7. If you are living by your values and putting energy consistently into your purpose, but you still don’t feel much sense of meaning, ask yourself whether you might not be giving yourself enough credit and whether you give yourself opportunity to reflect on yourself and how you are living so that you could appreciate what you are doing and have a sense of meaning about yourself and your actions.

8. Don’t be looking in your moment-to-moment emotional experience for meaning or to see if it is there.  If something is meaningful to you (and you are not resisting feeling meaning), it will just be there.

9. Some people assume that “meaning” must come in large doses or must relate to large events (a great victory, birth of a child), but we can find meaning in life every day, since our actions in each day either do or do not express our values, further our purposes in life, and gratify some of our fundamental motives.  If they do, then even if the movement or accomplishment is small, these actions are meaningful, if we are willing to allow ourselves to recognize them as meaningful.  If you assume that you yourself can only be meaningful to others for large accomplishments, then you have probably not been appreciated for all of your accomplishments but only for large ones, and this has made your life much harder and more bleak.  You can choose your own values and define your own purpose, and when you do this, you can begin to give yourself more credit, since your values, purposes, and fundamental motives and goals are just as important to you as anyone else’s are to them,

10. If you are not living by your values or furthering your purpose in life, ask yourself why not.  Are you too busy with other things (which might suggest that you actually think that those other things are more important than you are willing to admit)?

11. Create a plan for living in a manner more consistent with your values, your purpose, and what you believe in and that does a better job of gratifying your fundamental motives and moving you toward your fundamental goals.  This might involve relating to people differently, getting some social skills training, changing who you have around you, changing jobs, going back to church, taking up a creative activity (or just taking time off to create this plan!).

12. If the above steps do not seem to be working for you, ask yourself whether you might be denying the possibility of meaning in order to avoid being disappointed or because you have concluded that there is no such thing as meaning or that “everything is meaningless.”  Such conclusions may arise when one has been disappointed in people, activities, or institutions that were supposed to have meaning or supposed to be better than they actually turned out to be (e.g., leaving the Catholic Church because of sexual abuse of others by priests; leaving the church in disappointment because God has “let” your loved one die; abandoning your own behavioral control after being devastated by finding out that your parent has been breaking rules even while preaching the importance of those rules and trying to appear to be an upright and righteous person).  If you are wary of meaning or feel hurt about disappointments, you will need to make your peace with these existential issues before you will be able to engage in life on a positive basis again, through being honest with yourself and taking charge of your life, doing some hard personal explorations, doing some forgiving, exercising more discipline in your life (toward living your own chosen values and purpose), or through psychotherapy, pastoral counseling, or revivification of your religious foundations.

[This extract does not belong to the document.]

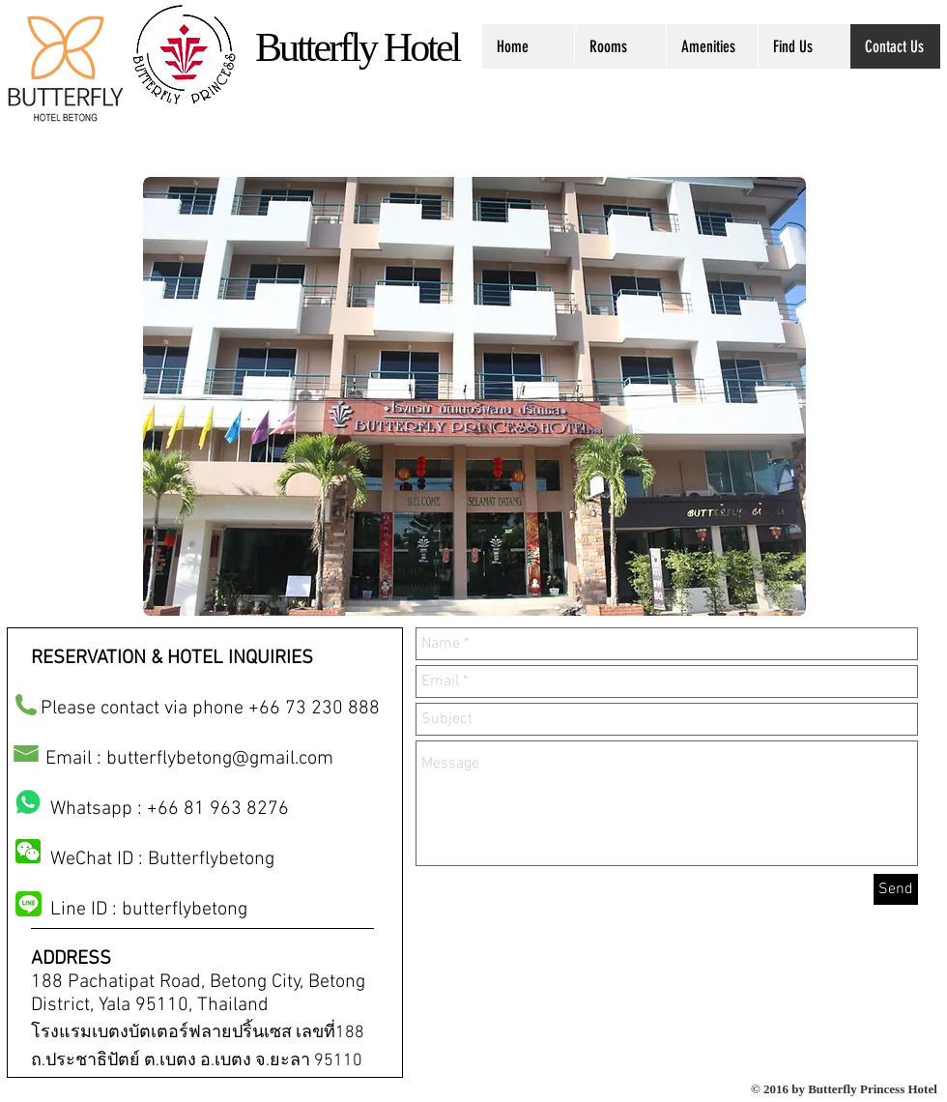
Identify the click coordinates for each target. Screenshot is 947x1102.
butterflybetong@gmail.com (219, 758)
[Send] (896, 889)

13. Give yourself some time to consider these steps and to make some changes.  Come back to these issues over and over (revisit them once a month) until you become clear about what you want to do and how to get there.

To find more meaning in life, organize your actions and your life around our deepest and most fundamental motives and goals (what is really important), focus on living by and expressing your most treasured values, and make opportunity each day for embodying your purposes in life.  Meaning is found in acting to express and further what we think is most important in life and to live out what we perceive to be our purposes.